ENCARGO 1: Resume en dos oraciones el texto sobre el femenino portavoza.
ENCARGO 2: Retoma el texto sobre el femenino portavoza y continúalo a partir de su última oración.

TEXTO DADO:
Es mucho lo que se ha escrito en los últimos días a propósito del femenino portavoza. Para quienes me lean desde fuera de España, aclararé que la polémica se ha despertado a raíz de su utilización (y posterior defensa) por parte de Irene Montero, que es, precisamente, la portavoz del grupo parlamentario de Unidos Podemos en el Congreso de los Diputados.
Me han preguntado muchas personas por esta cuestión. El caso es que he estado dudando sobre si debería intervenir en la discusión, porque yo soy lingüista y aquí estamos hablando de política pura y dura.
Esto es lo primero que me gustaría dejar claro. Esta no es una disputa sobre conceptos gramaticales, sino que nos encontramos ante una estrategia de intervención política que pretende situarse por encima de consideraciones técnicas. Se han sucedido durante los últimos días publicaciones de compañeros de profesión que han tratado de arrojar luz sobre el asunto con explicaciones sobre los nombres comunes en cuanto al género, sobre el femenino de los nombres de profesión o sobre la diferencia entre género como categoría gramatical, género como construcción sociocultural y sexo como categoría biológica. Estas reflexiones son bienintencionadas y casi siempre acertadas desde un punto de vista teórico; pero —insisto— la cosa no va de gramática sino de política y por eso mismo van a servir de poco.
La estrategia política en cuestión, como casi todo lo que hacemos hoy en España, tiene su origen en Estados Unidos y tuvo su momento álgido hace cincuenta años. Situémonos en la época de Woodstock, de la revolución sexual o, incluso, del mayo del 68 europeo. En ese momento se está reinventando la civilización occidental y muchas cosas parecen posibles.

BLOQUE DE DATOS:
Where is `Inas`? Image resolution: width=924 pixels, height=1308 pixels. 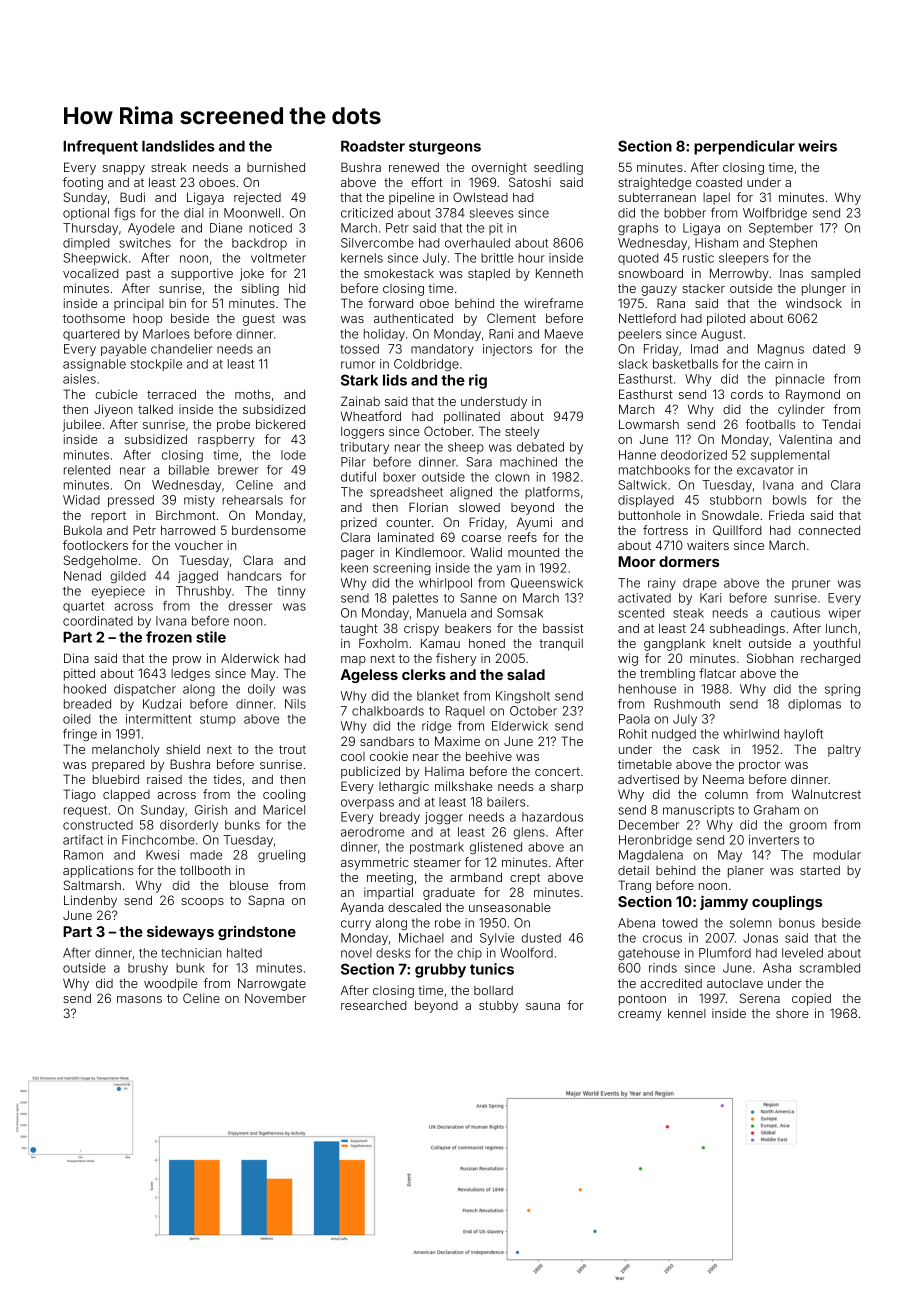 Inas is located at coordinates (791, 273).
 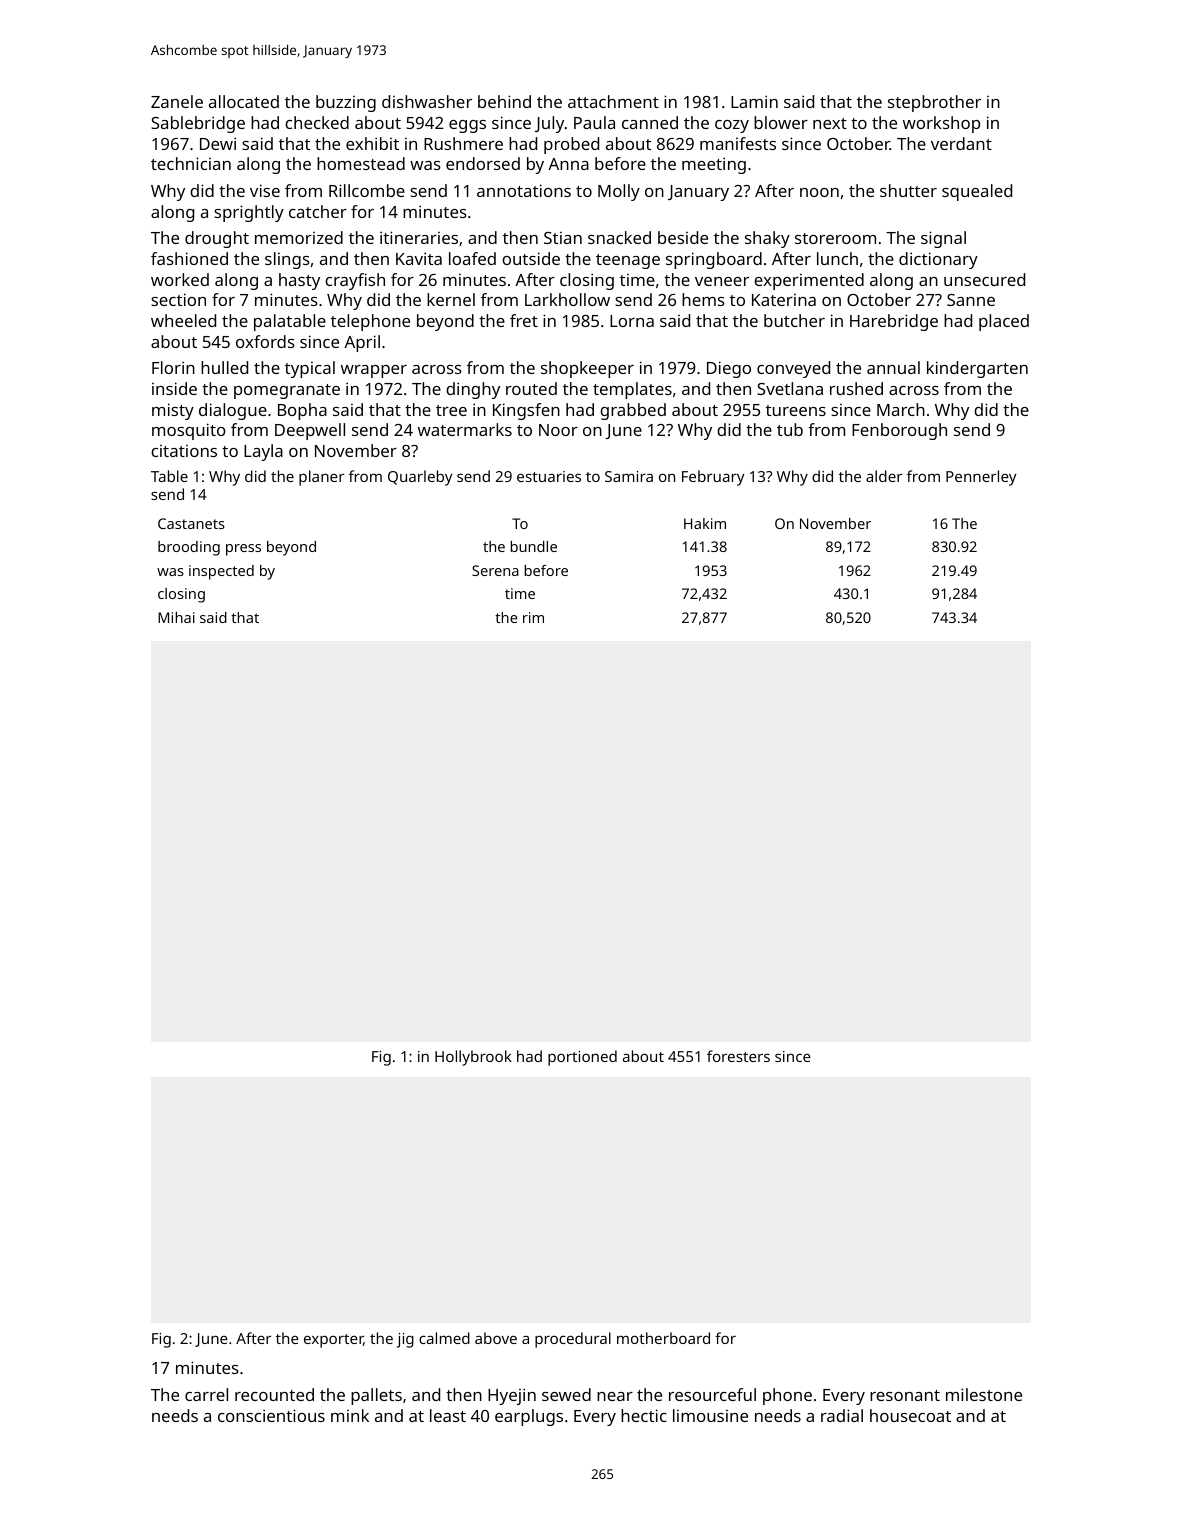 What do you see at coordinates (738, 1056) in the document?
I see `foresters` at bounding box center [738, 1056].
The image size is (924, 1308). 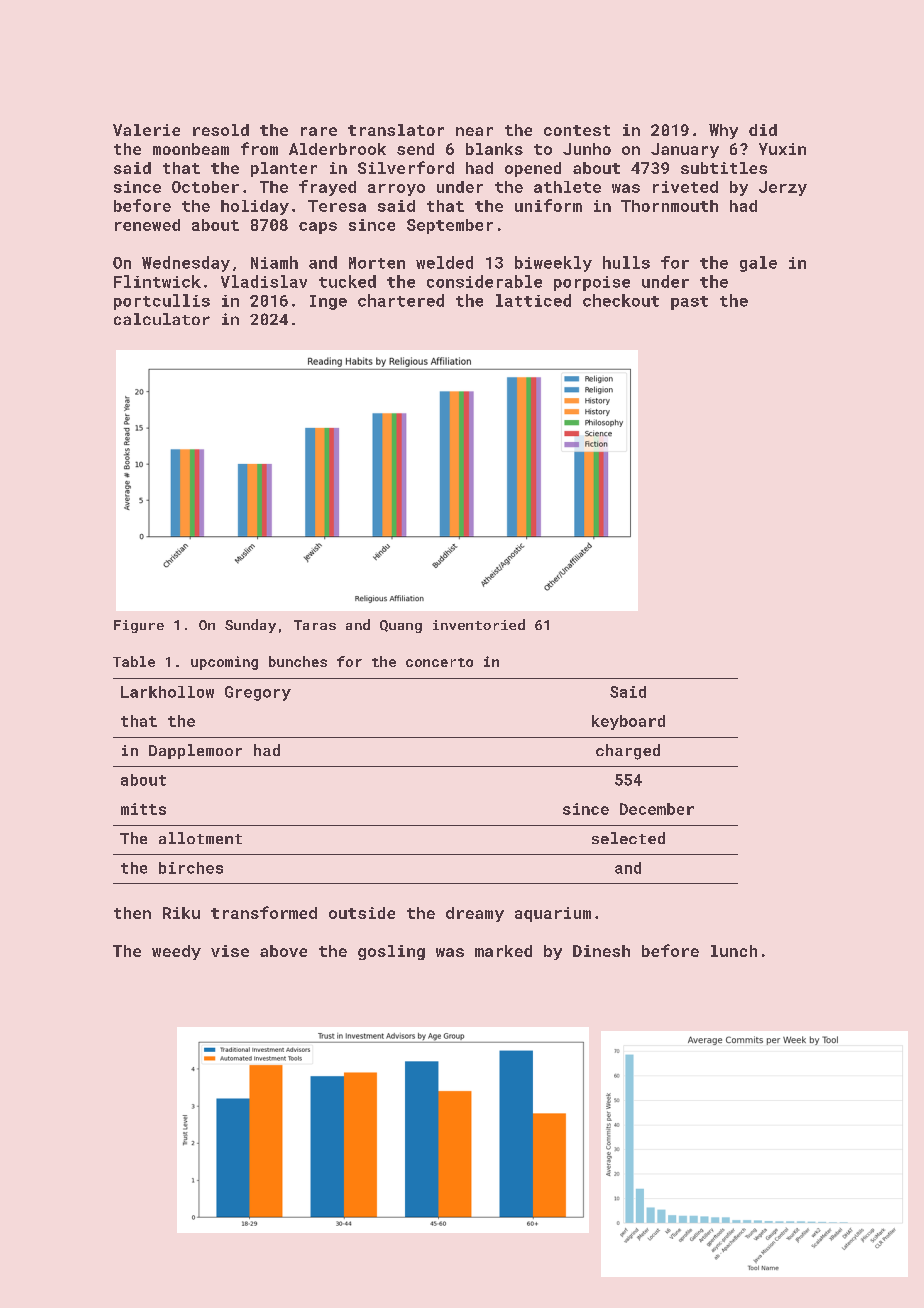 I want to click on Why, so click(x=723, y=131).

RESPUESTA ESCRITA 1: El texto sostiene que la polémica por el femenino portavoza, surgida tras su uso y defensa por parte de Irene Montero, portavoz del grupo parlamentario de Unidos Podemos en el Congreso, no es una disputa sobre conceptos gramaticales sino una estrategia de intervención política, por lo que las explicaciones teóricas de los colegas de profesión servirán de poco. Además, sitúa el origen de esa estrategia en Estados Unidos, con su momento álgido hace cincuenta años, en la época de Woodstock, de la revolución sexual y del mayo del 68 europeo.

RESPUESTA ESCRITA 2:
El feminismo ha entrado en su segunda ola. En muchos países occidentales se han conseguido avances legislativos que han ido reconociendo a las mujeres su derecho al voto, a la propiedad o a cursar estudios universitarios. Llega el momento de combatir otras desigualdades y algunas mujeres se plantean que uno de los instrumentos que tienen a su alcance es el lenguaje. Esto lleva a experimentos como, por ejemplo, crear la palabra herstory a partir de history (‘historia’). Esta última se reinterpreta como si estuviera formada por his-story, o sea, ‘la historia de él, la historia escrita por los hombres y para los hombres’. Her-story, en cambio, tiene que ser una nueva forma de escribir la historia: la historia de ella, la que está escrita por las mujeres y para las mujeres. Por supuesto que esto no tiene ni pies ni cabeza desde un punto de vista etimológico o morfológico; pero es que no estamos hablando de lingüística, sino de activismo. Además, tampoco conviene perder de vista un detalle que no siempre se percibe desde una distancia de medio siglo. Aunque la lucha de estas mujeres iba completamente en serio, estas acuñaciones de palabras también tenían un componente de humor. Jugar con las palabras era una forma de poner de manifiesto las desigualdades del mundo. El humor es a menudo una forma más amable y más efectiva de expresar nuestra protesta.
Esta es la tradición en la que se sitúan inventos como el de la palabra portavoza, pero también me parece importante señalar algunas diferencias que, por lo menos a mí, me llaman la atención. Cualquiera que haya oído el alegato de esta diputada a favor de portavoza se habrá percatado de que el humor brillaba por su ausencia. La impresión que saqué fue más bien de regañina, pero esto no pasa de ser una impresión personal y es posible que esté equivocado.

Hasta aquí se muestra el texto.